Let's be clear: reality TV is never going to die, as much as some of us might want to dance on that grave. Now, when I say reality TV, I'm not talking about game shows. I'm talking about Keeping Up With The Real Housewives of Amish Pawn Idols. These shows are the greatest-accepted fiction in our society. Nobody has any illusions they're real, but we swallow the "reality" title and ask for second helpings. If reality TV can't keep up this charade, it will have to evolve. Let's just hope it's for the better.
That all-powerful weapon of discontent has been brandished against the reality TV institution: litigation. Storage Wars and Whale Wars have both been sued by show participants for rigging. American Idol has been sued for failing to meet minimum wage requirements for its writers. Didn't know reality shows have writers? Well, according to the deal struck up after the last writers' strike, there are no writers on reality shows. That's why the "production assistants" who write these shows don't get union pay or union benefits.

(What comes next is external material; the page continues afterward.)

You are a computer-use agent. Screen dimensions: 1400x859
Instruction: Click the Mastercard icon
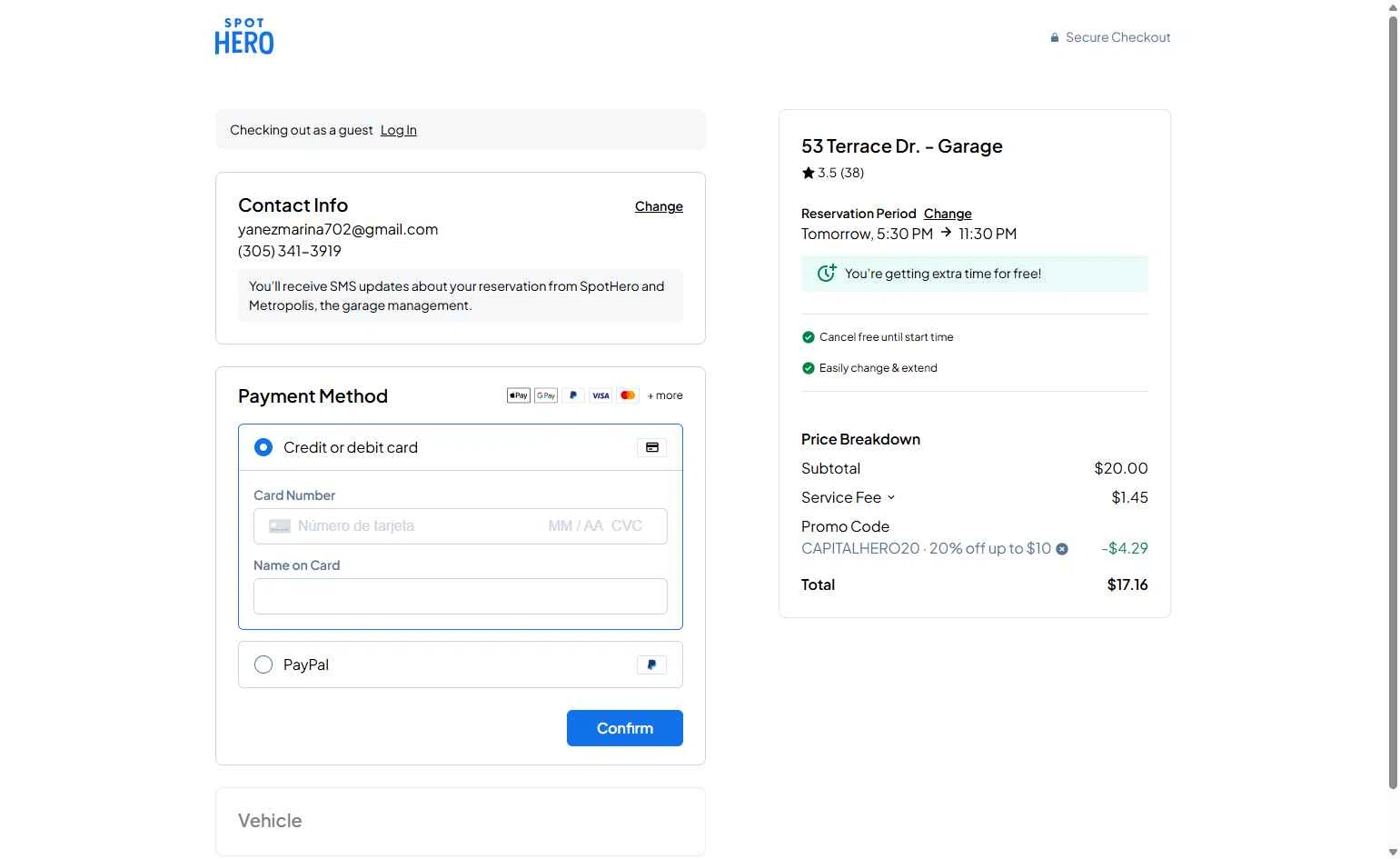point(628,395)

The reality TV suicide epidemic is even more troubling. While some of the participants on these shows are actors, others are people who just want to be on a reality TV show. It should come as no surprise that many of the individuals reality attracts are mentally unstable, and that the insane pressure the shows put them under exacerbates their situation. While one would think that this might stem the tide of volunteers, that's clearly not the case. It does, however put a damper on shows: suicides and cancellations seem to go hand in hand.
Is the reality TV model unsustainable? Well, no. Reality rakes in cash, more than enough to weather the storm of a few lawsuits and suicides. The solution for networks to indemnify themselves is quite simple, and feels inevitable: hire mentally balanced participants (some shows already pre-screen participants for mental health and provide them with counseling after), and change the name of the genre. One producer has suggested "situational TV." And American Idol could pay its employees the minimum wage and still make hundreds of millions of profit. These are all very doable changes, and don't really change the genre much at all.
The only thing that will fundamentally alter reality TV is a shift in the tastes of the American public. The latest Nielsen ratings show that reality TV is still charging ahead, especially on cable, where low-budget, niche shows thrive. And I see no reason why our viewing desires will suddenly change. Hell, pro wrestling, the most ludicrous reality show of them all, is doing just fine.
Shit. If you need me, I'll be filling out my application for The Real World.